Every word of Was für ein Wunder (What a Miracle) insists on poetry, love and self-assertion. The shock of the earthquake that destroyed Haiti’s capital Port-au-Prince in 2010 and killed up to 500,000 people is followed by more: a disastrous economy, media battles, cholera. James Noël has written of a battle of human against earth, population against aid organizations and strives in every line to counter the disasters and their news coverage with his own voice. It is thanks to Rike Bolte’s thoughtful translation, which knows its limits and possibilities, that Noël’s linguistically powerful, yet seemingly light-footed struggle, his precise, tireless indictment, also appears empowering and lastingly impressive in German.
— Heike Geißler, jury
James Noël became famous overnight with his Creole poem Bon nouvèl and is now one of Haiti’s most important contemporary poets. In January 2018 he wrote a well-received open letter to Donald Trump who had described several nations, including Haiti, as “shithole countries.” That same year, a selection of his poems was published in a German/French edition under the title Die größte der Raubkatzen / Le plus grand des félins.
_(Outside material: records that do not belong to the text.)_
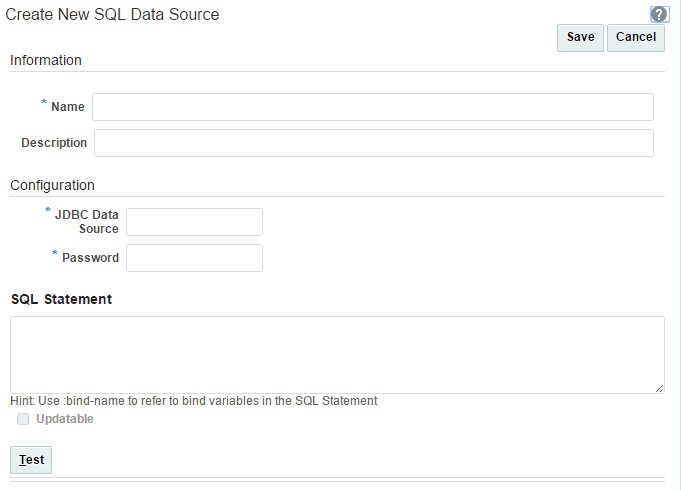Screen dimensions: 681x490
Task: Select the SQL Statement heading
Action: tap(61, 299)
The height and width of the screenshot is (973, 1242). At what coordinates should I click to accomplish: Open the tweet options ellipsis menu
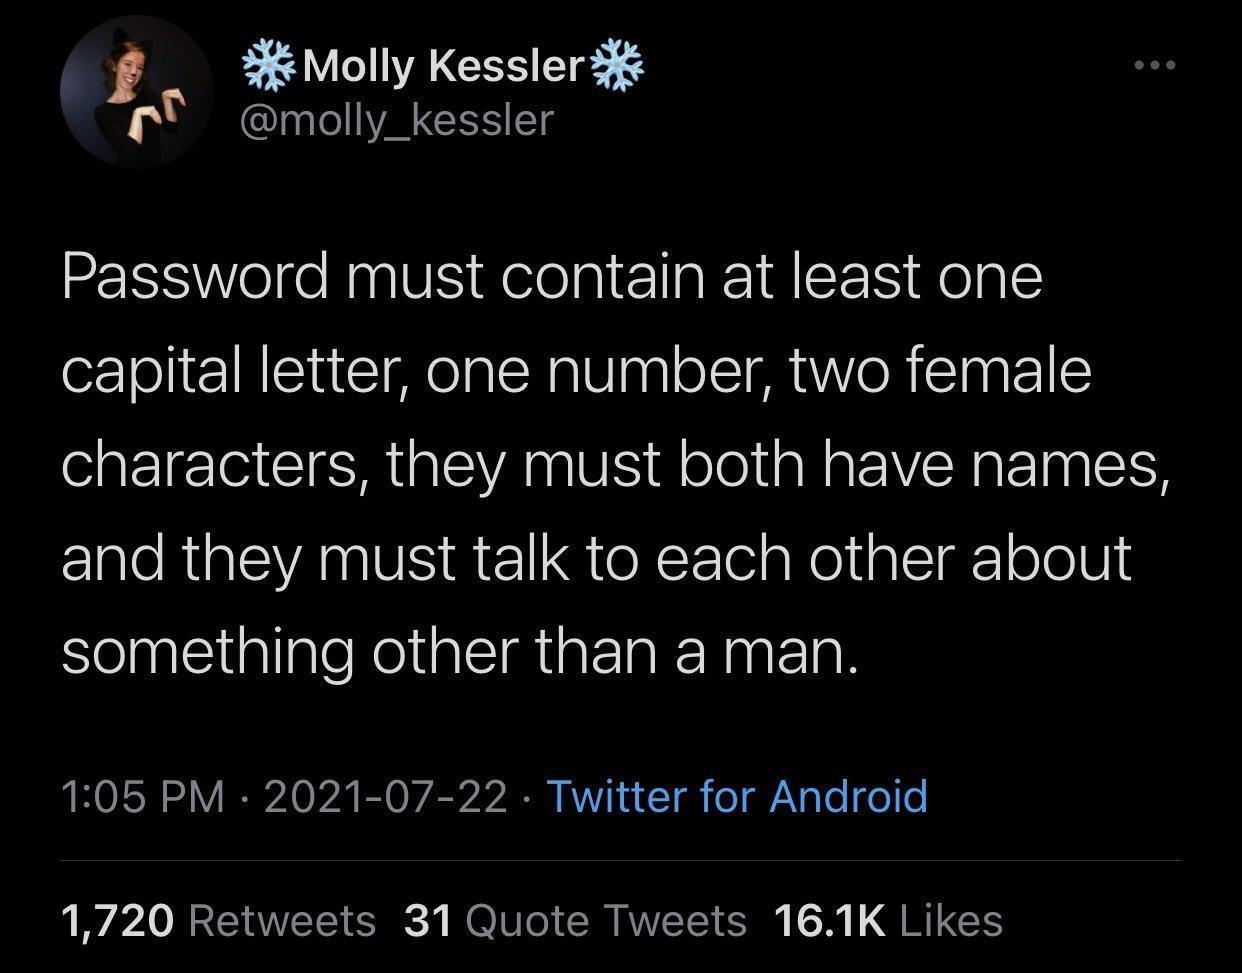click(1153, 63)
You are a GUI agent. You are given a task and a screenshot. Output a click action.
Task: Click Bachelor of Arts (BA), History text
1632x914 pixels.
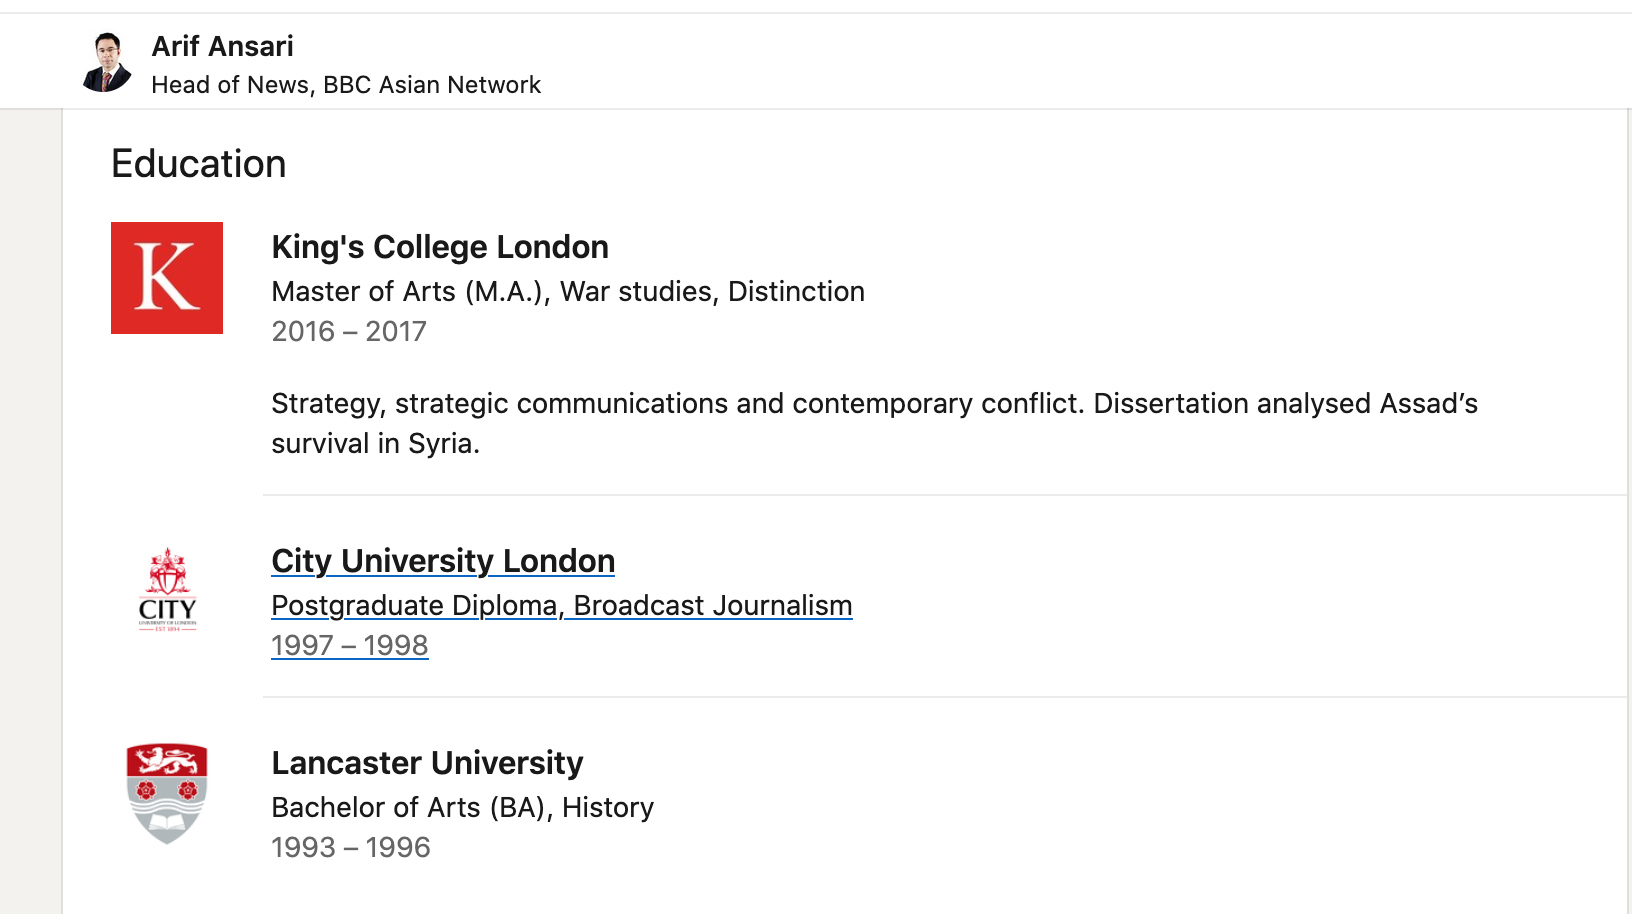click(x=462, y=807)
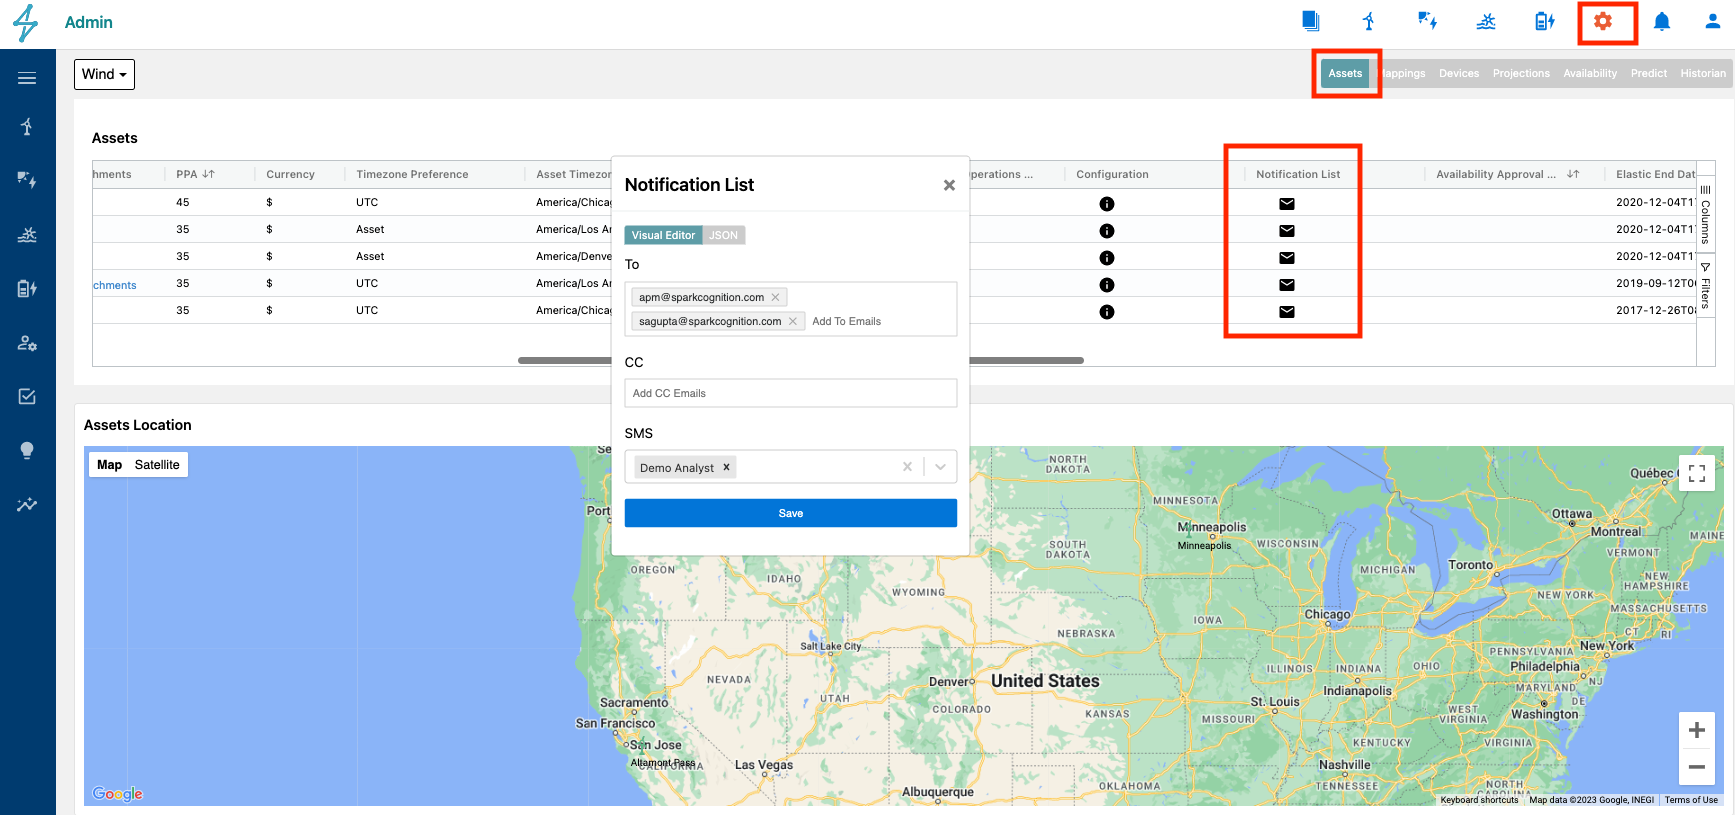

Was für ein Wunder (Belle merveille) is his first novel.
Rike Bolte holds a doctorate in literature and teaches Latin American, Spanish and Francophone literatures and cultures. She is co-founder and curator of the Latinale poetry festival and translator of poetry and prose from Spanish and French. Among others, Nora Gomringer, Lucía Puenzo and Lina Meruane have been translated by her.